Nous savons déjà que les expulsions automatiques sont préjudiciables. C’est la raison pour laquelle la province a cessé d’y avoir recours.
Le non-paiement du loyer n’est pas toujours aussi simple qu’il y paraît
Oui, la majorité des demandes déposées auprès de la Commission concernent des expulsions pour cause de loyers impayés, communément appelés « retards de paiement ». Cela a toujours été le cas. Cependant, il est dangereux de considérer les demandes relatives aux retards de paiement comme simples ou directes.
En effet, certains locateurs mentent. Ils mentiront à leurs locataires et à la Commission. Les médias font largement état de la prévalence croissante des expulsions et des rénovations frauduleuses pour « reprise de possession ». D’autres locateurs présentent de fausses demandes pour retards de paiement à l’encontre de leur locataire dans l’espoir qu’ils ne vérifieront pas leurs preuves lors d’une audience. Certains exigent de leurs locataires qu’ils paient des augmentations illégales. Si le locataire refuse, ils introduisent une demande d’expulsion contre lui pour ne pas avoir payé une augmentation qui n’était même pas légale au départ. La raison pour laquelle certains locateurs ont recours à la fraude et à la désinformation est simple : ils peuvent gagner plus d’argent en relouant un logement vacant.
Les expulsions automatiques font fi du contexte, de l’équité et de la justice. Elles étaient néfastes à l’époque et le seraient encore aujourd’hui, d’autant plus que nous sommes au cœur d’une crise du logement abordable.

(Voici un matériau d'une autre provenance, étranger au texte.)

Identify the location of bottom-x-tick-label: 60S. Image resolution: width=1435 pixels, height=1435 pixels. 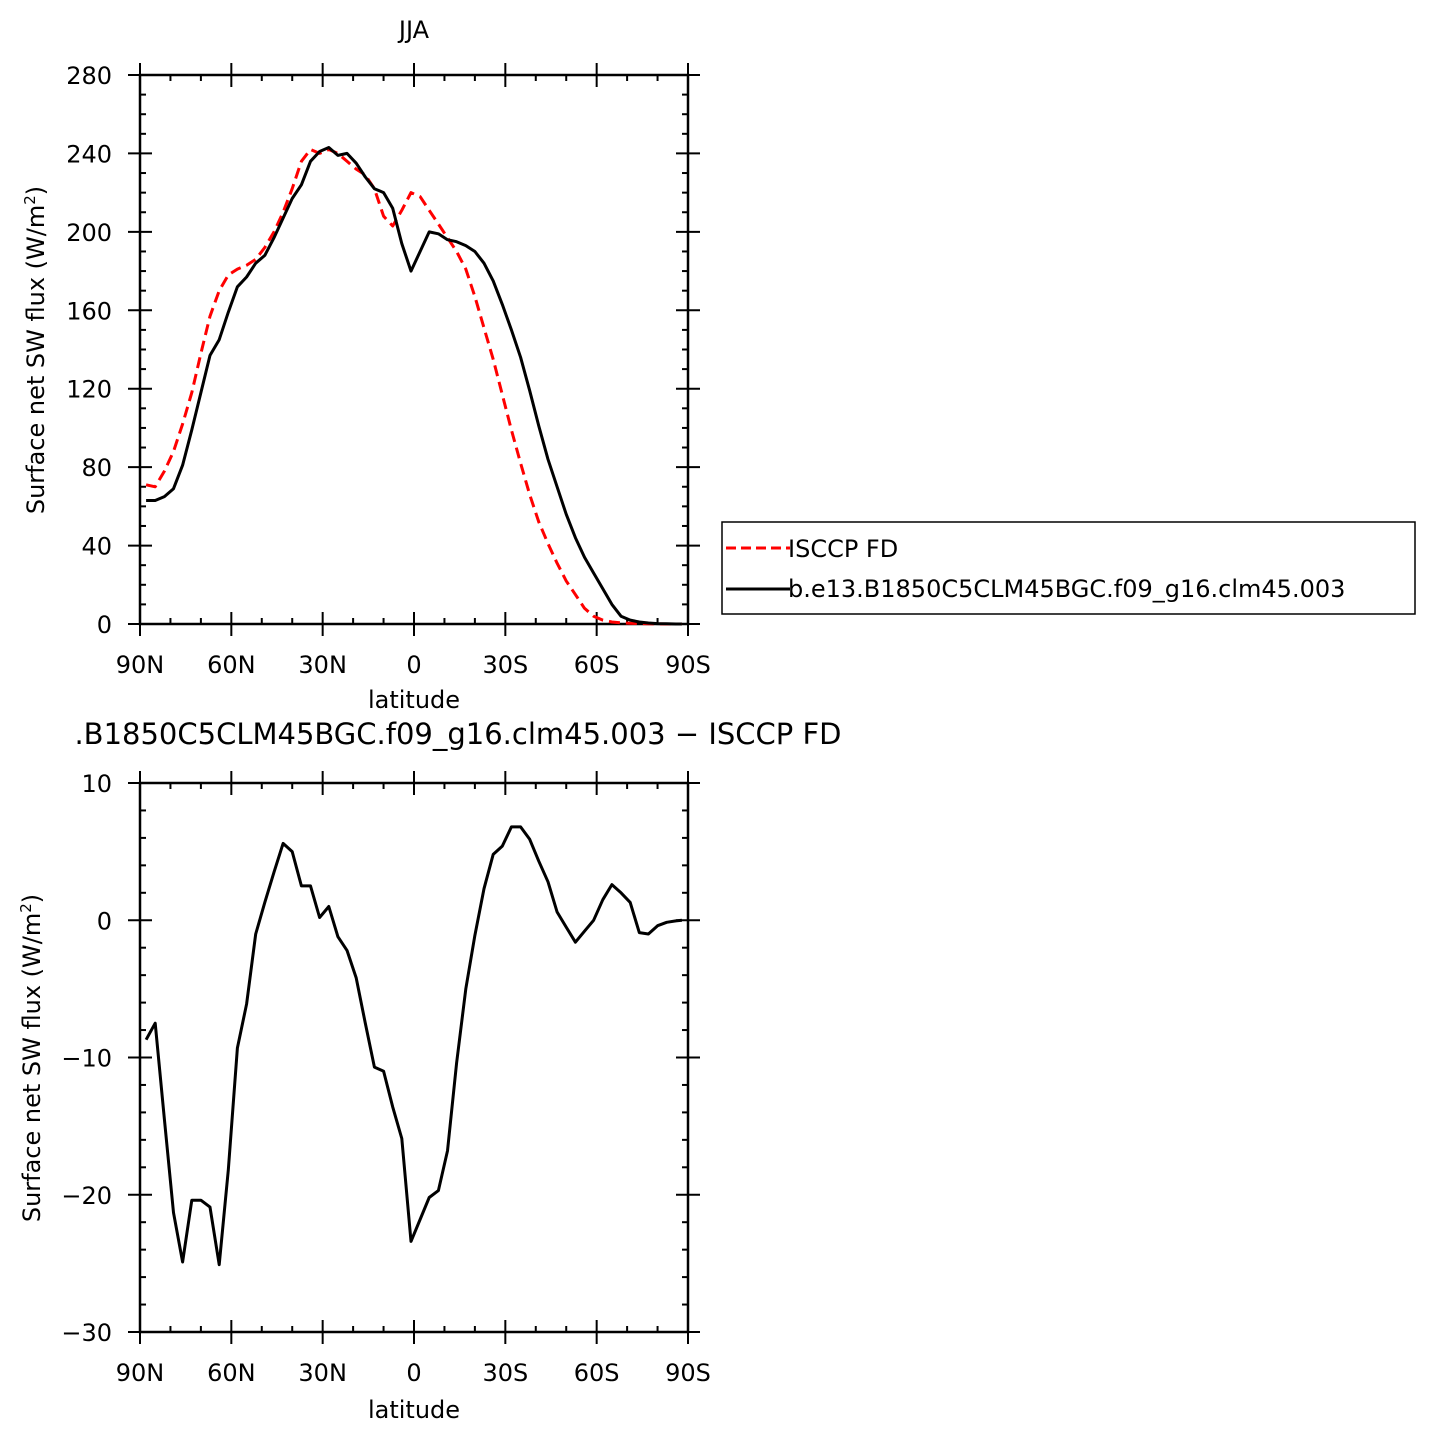
(597, 1373).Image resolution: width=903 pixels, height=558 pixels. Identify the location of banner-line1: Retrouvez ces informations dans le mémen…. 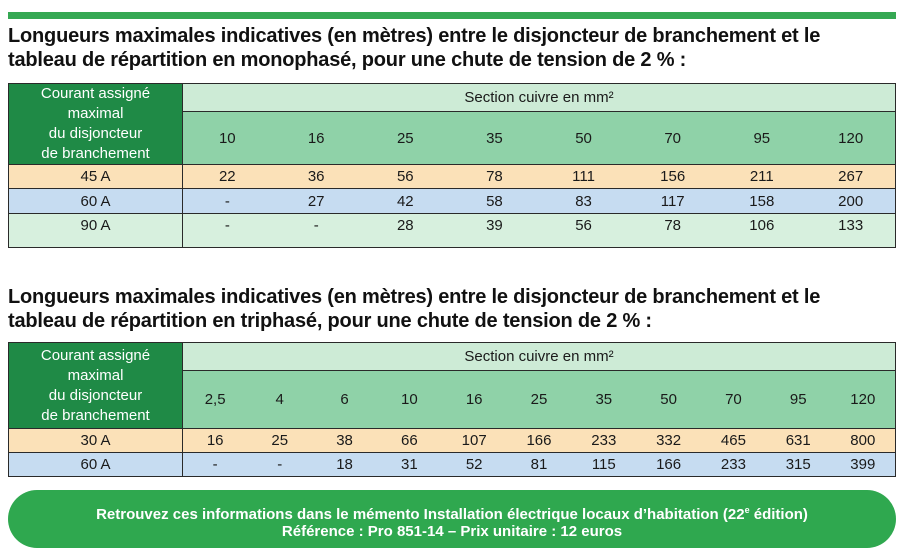
(452, 512).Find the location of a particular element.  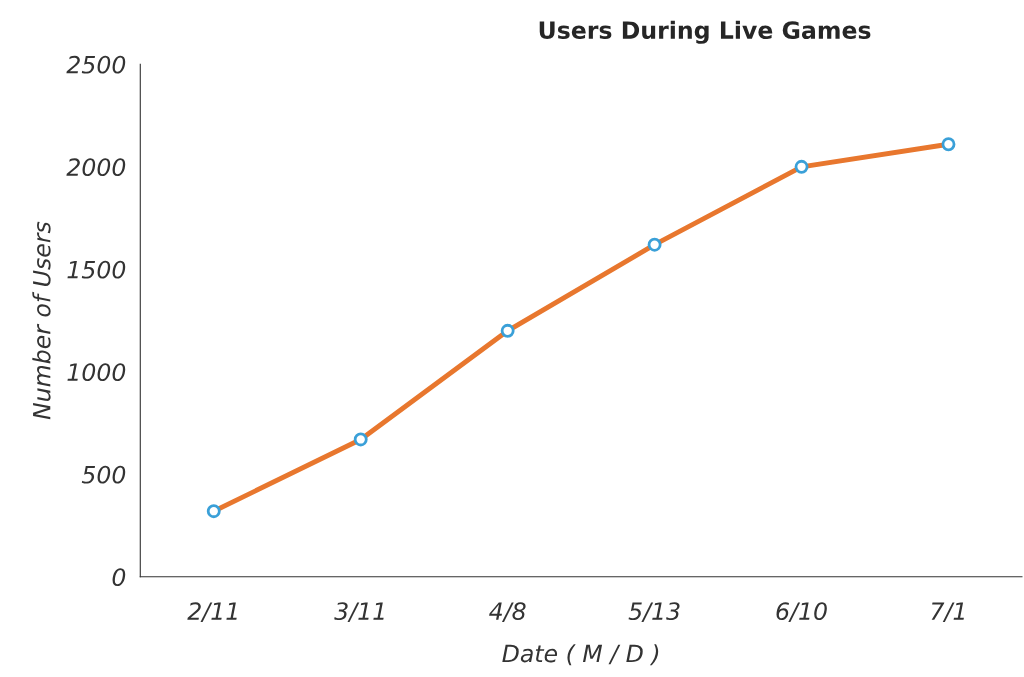

y-tick-label: 2500 is located at coordinates (96, 64).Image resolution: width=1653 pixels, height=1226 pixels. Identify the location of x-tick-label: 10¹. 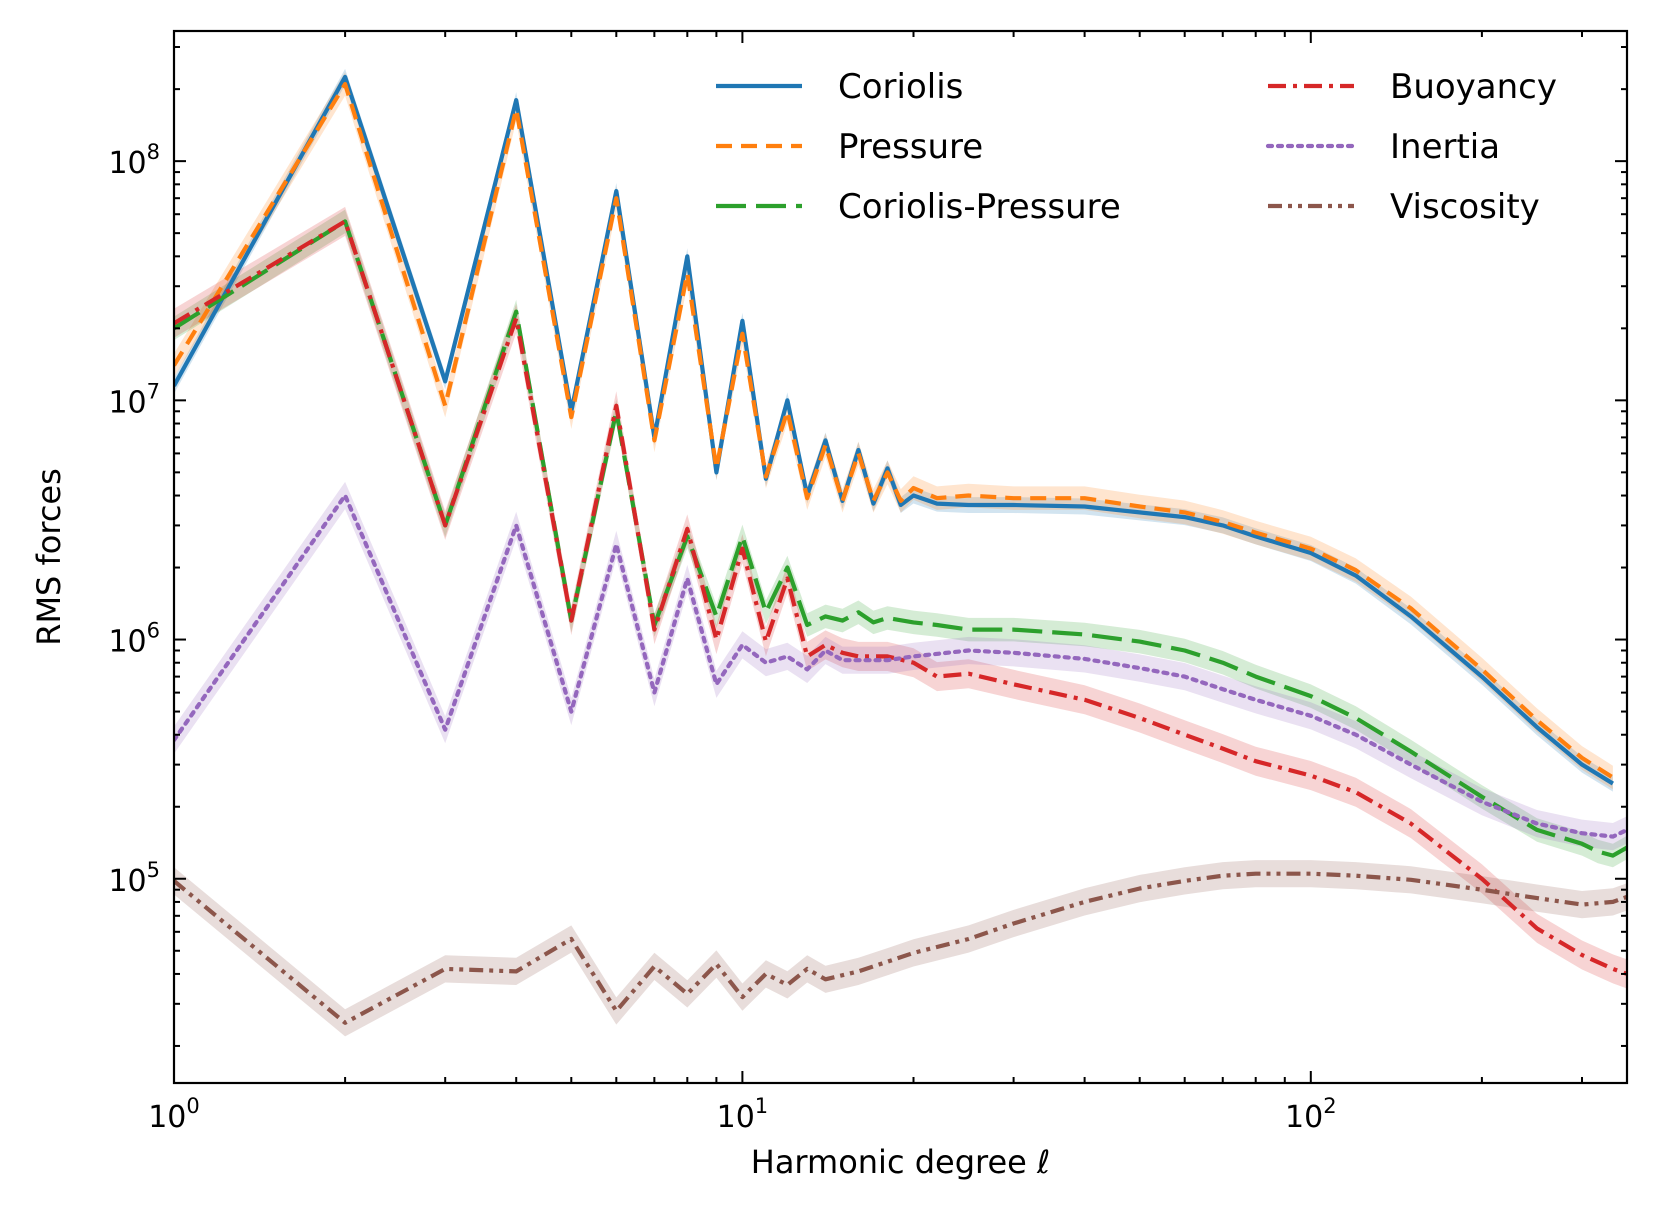
(743, 1114).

Qu’est-ce qui permettrait de régler l’accumulation de cas à régler au niveau de la Commission?
Les organismes juridiques, comme le Centre, desservent près de 100 000 locataires chaque année. Nous voyons les failles et nous savons quelles sont les solutions. Pour remédier aux inefficacités et aux dysfonctionnements de la Commission, nous proposons deux mesures.
Premièrement, la Commission devrait revenir à un modèle de programmation régionale. Lorsque la Commission a transféré ses activités en ligne, elle est passée d’une programmation régionale à une programmation provinciale. Cela a créé de super blocs d’audiences ingérables que les arbitres ont du mal à traiter en temps opportun.
Selon notre analyse, la programmation régionale réduirait le nombre quotidien de blocs d’audience de 47,5 en moyenne en 2021-2022 à 15. Elle réduirait le nombre de jours entre le dépôt de la demande et la première audience de 87,5 jours en moyenne à 30 jours. Elle permettrait d’économiser 3,1 millions de dollars de l’argent des contribuables en ramenant le nombre d’arbitres requis de 137 qui s’élève actuellement à 30.
Deuxièmement, la Commission devrait mettre fin aux audiences numériques par défaut. Les locateurs et les locataires s’accordent pour dire que cela ne fonctionne pas et entraîne des retards. Les tribunaux et les organes législatifs savent que les réunions en personne permettent de résoudre les problèmes plus rapidement et plus équitablement.
Ne suggérons pas si rapidement des mesures extrêmes comme solution, en particulier celles qui ont déjà échoué. La province dispose de bien meilleurs choix pour remédier aux défaillances de ces tribunaux, qui ne mettent pas en péril les droits fondamentaux.